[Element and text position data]
━━━━━━━━━━━━━━━━

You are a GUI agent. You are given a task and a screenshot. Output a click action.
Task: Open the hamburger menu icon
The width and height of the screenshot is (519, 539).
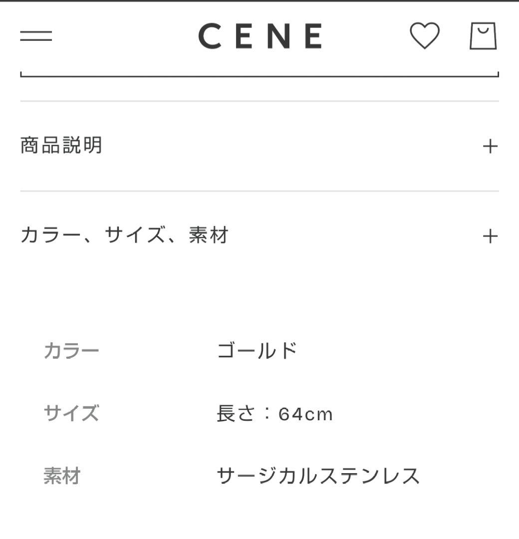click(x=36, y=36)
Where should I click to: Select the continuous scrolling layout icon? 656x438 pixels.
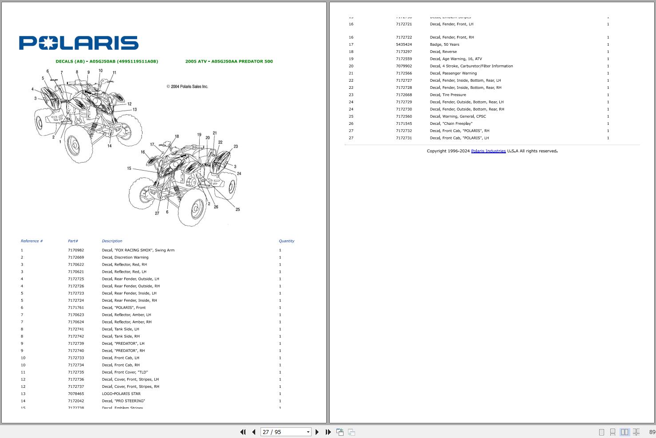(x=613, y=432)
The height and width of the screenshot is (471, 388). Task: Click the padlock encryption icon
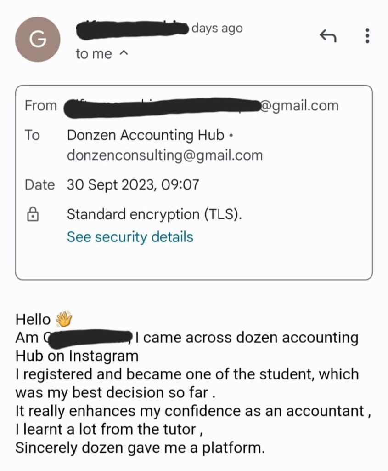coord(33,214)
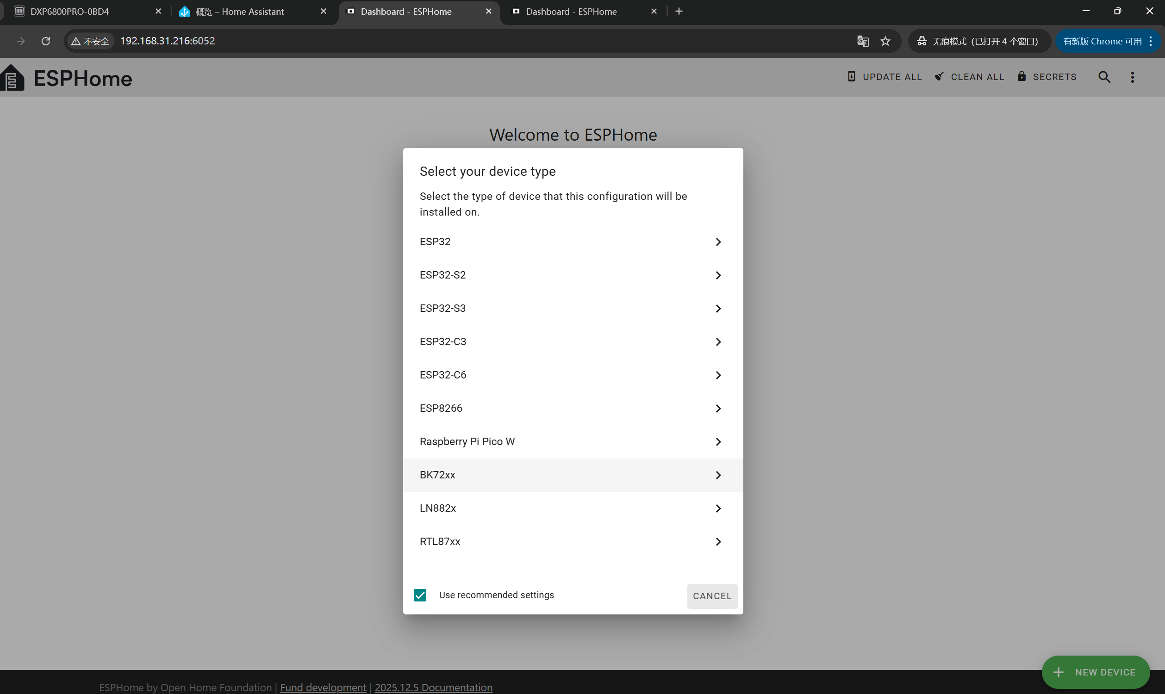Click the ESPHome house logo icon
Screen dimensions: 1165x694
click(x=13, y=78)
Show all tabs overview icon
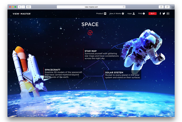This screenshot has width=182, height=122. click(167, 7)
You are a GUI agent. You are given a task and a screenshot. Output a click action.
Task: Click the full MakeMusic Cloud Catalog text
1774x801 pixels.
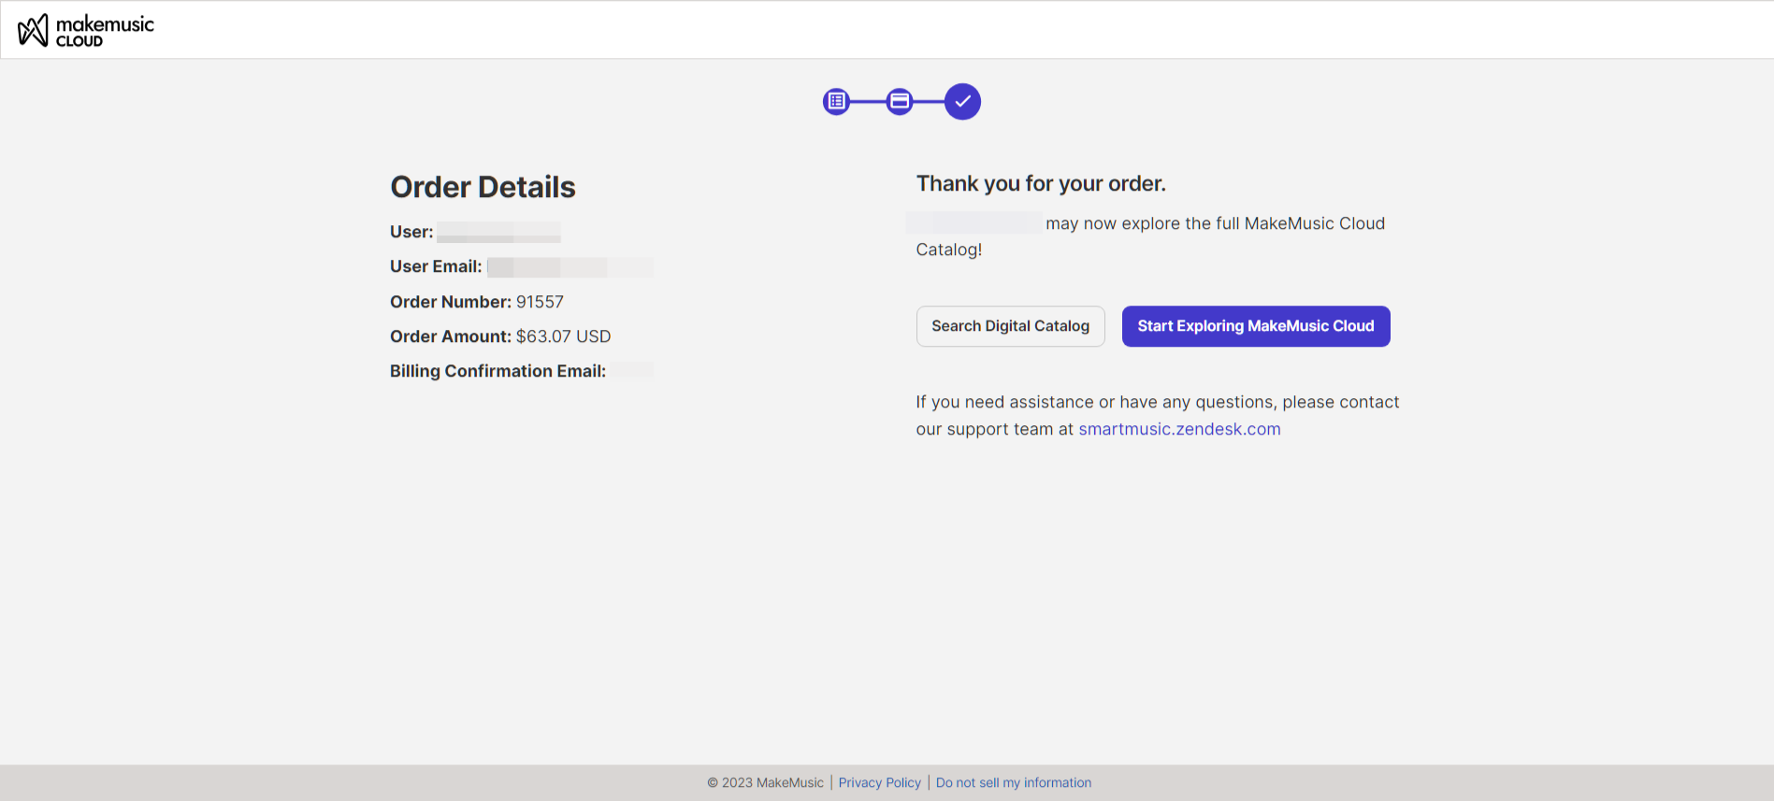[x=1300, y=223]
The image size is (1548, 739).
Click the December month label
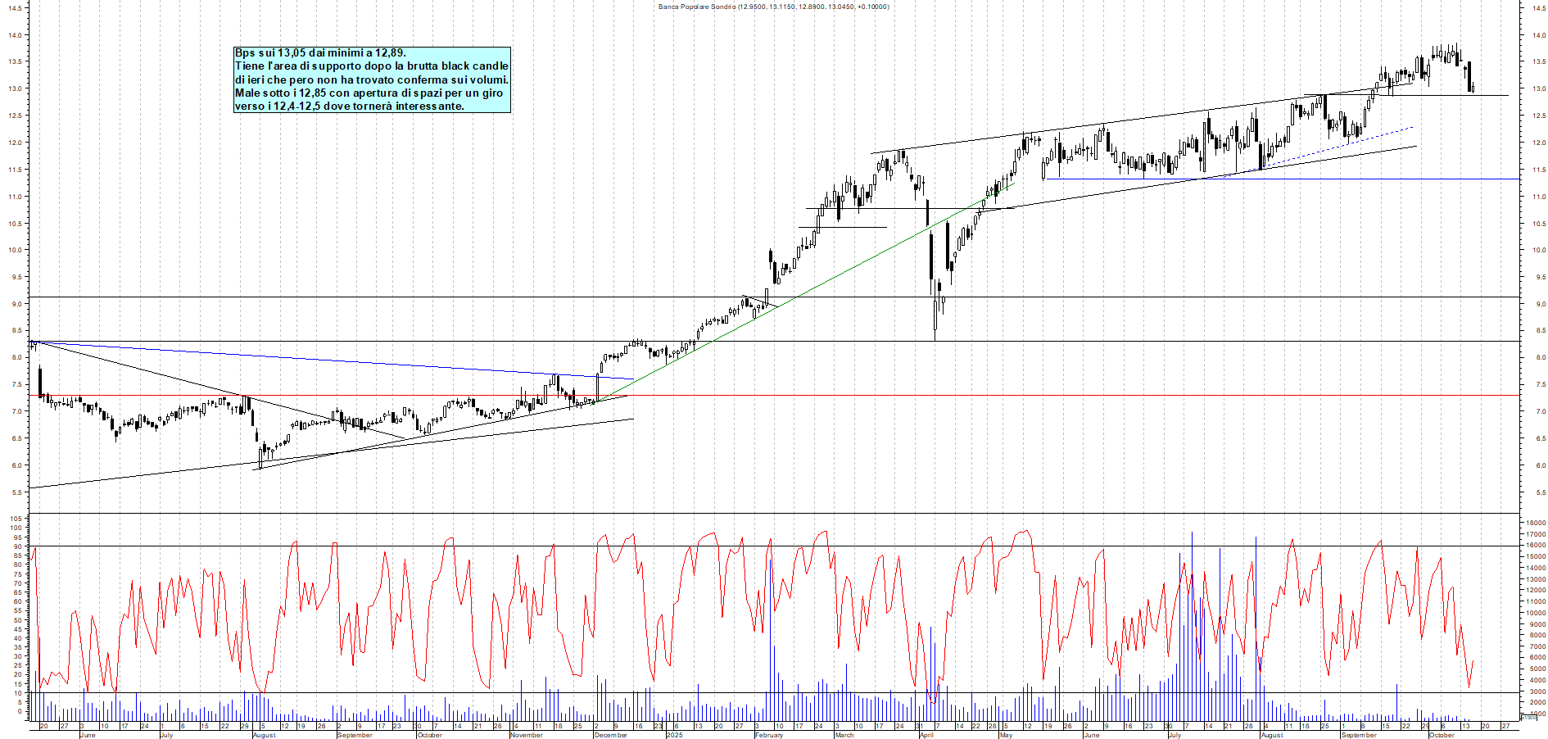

━━━━━━━━━━━━━━━━

- **Requirement**:
Can you edit these rows so that every "GUI agent" becomes "interface agent", keep everything else as it is, and leave the pictures out?

- **Complete response**:
You are a interface agent. You are given a task and a screenshot. Output a click action.
Task: Open the hamburger menu icon
The width and height of the screenshot is (519, 539).
click(x=36, y=36)
Where should I click to: Select the continuous scrolling layout icon? 656x438 pixels.
(x=613, y=432)
The height and width of the screenshot is (471, 388). Task: Click the padlock encryption icon
coord(33,214)
Click the ESPHome house logo icon
Screen dimensions: 1165x694
click(x=13, y=78)
Show all tabs overview icon
This screenshot has width=182, height=122. click(167, 7)
You are a interface agent. You are given a task and a screenshot. Output a click action.
Task: Click the full MakeMusic Cloud Catalog text
1774x801 pixels.
[x=1300, y=223]
The image size is (1548, 739).
Click the December month label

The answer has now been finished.